**DATA EXCERPTS**

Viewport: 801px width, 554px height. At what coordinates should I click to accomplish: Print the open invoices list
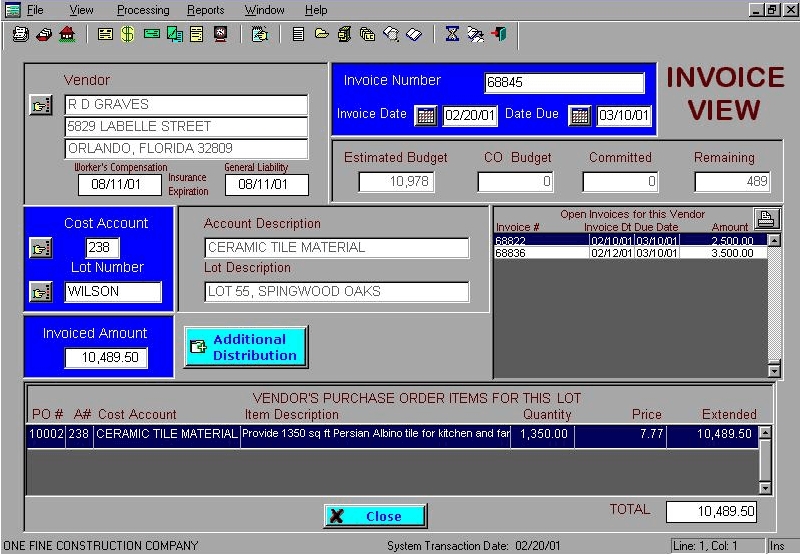[765, 219]
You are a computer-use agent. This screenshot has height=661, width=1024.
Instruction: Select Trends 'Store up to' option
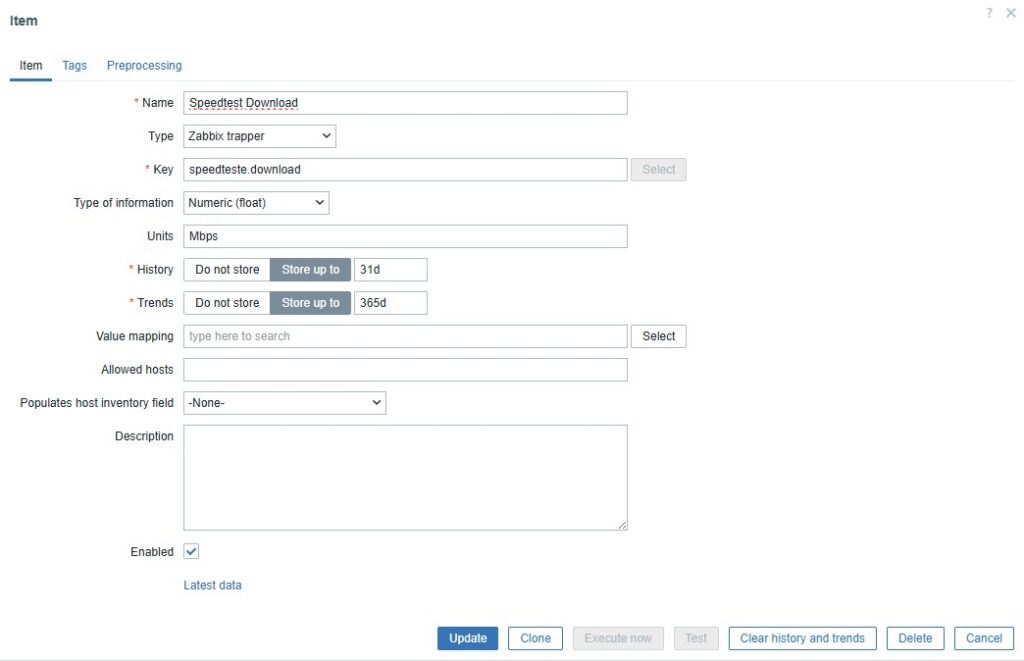point(310,303)
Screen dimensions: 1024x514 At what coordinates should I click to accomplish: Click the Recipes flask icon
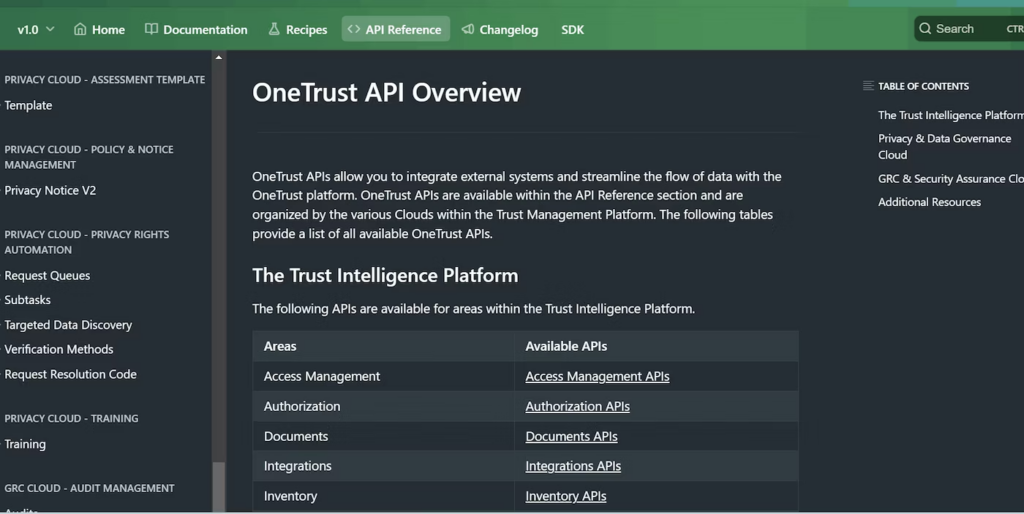(274, 29)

**TASK DETAILS**
The records above must be repeated exactly, minus their pictures.

**REPLY**
Viewport: 801px width, 554px height. At what coordinates should I click to accomplish: Print the open invoices list
[765, 219]
You are a computer-use agent. This screenshot has height=661, width=1024.
Instruction: Select Trends 'Store up to' option
point(310,303)
Screen dimensions: 1024x514 At what coordinates should I click to accomplish: Click the Recipes flask icon
(274, 29)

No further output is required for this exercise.